##### Given records #####

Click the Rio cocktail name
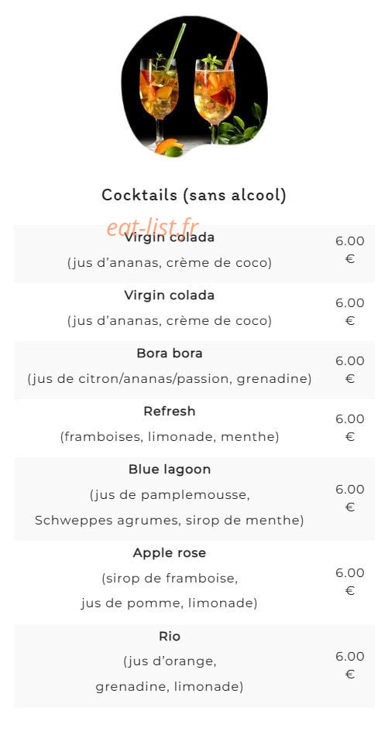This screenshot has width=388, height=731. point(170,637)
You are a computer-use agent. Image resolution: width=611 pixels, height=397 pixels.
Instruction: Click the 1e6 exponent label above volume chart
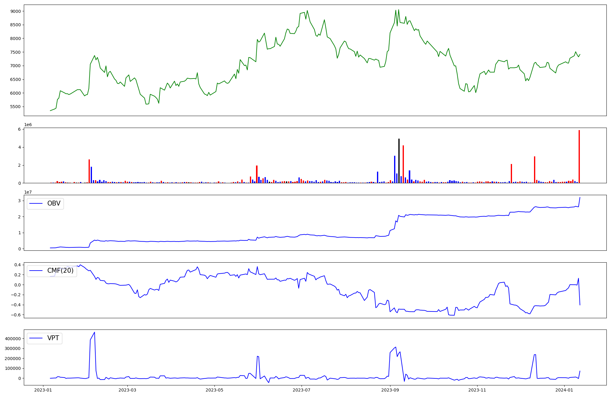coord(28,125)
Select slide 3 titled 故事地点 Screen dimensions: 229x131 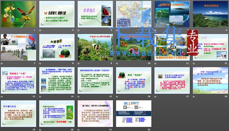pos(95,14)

#####
##### Given records #####

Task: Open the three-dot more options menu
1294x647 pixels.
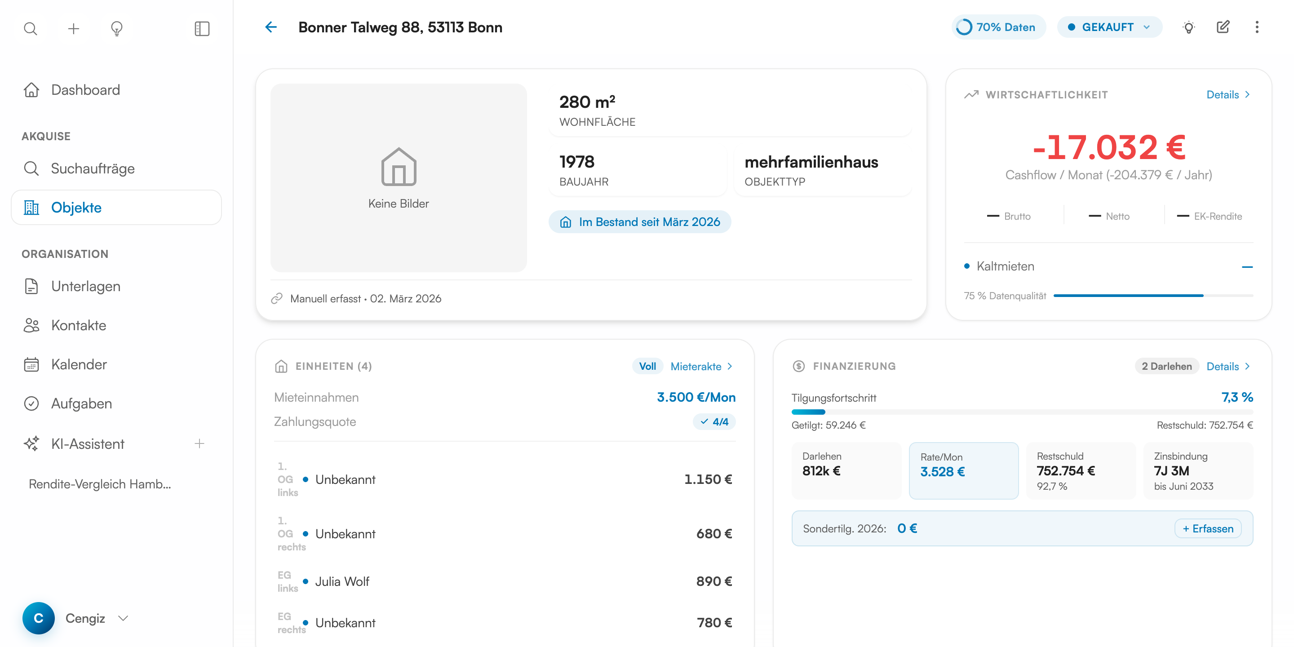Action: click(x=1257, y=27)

#####

Please pull out every line of the data above that contains the string "pixels" and copy each such line in full. Matching is case-sensitive.

Exercise answer »
You are a computer-use agent. Image resolution: width=611 pixels, height=397 pixels.
1294x647 pixels.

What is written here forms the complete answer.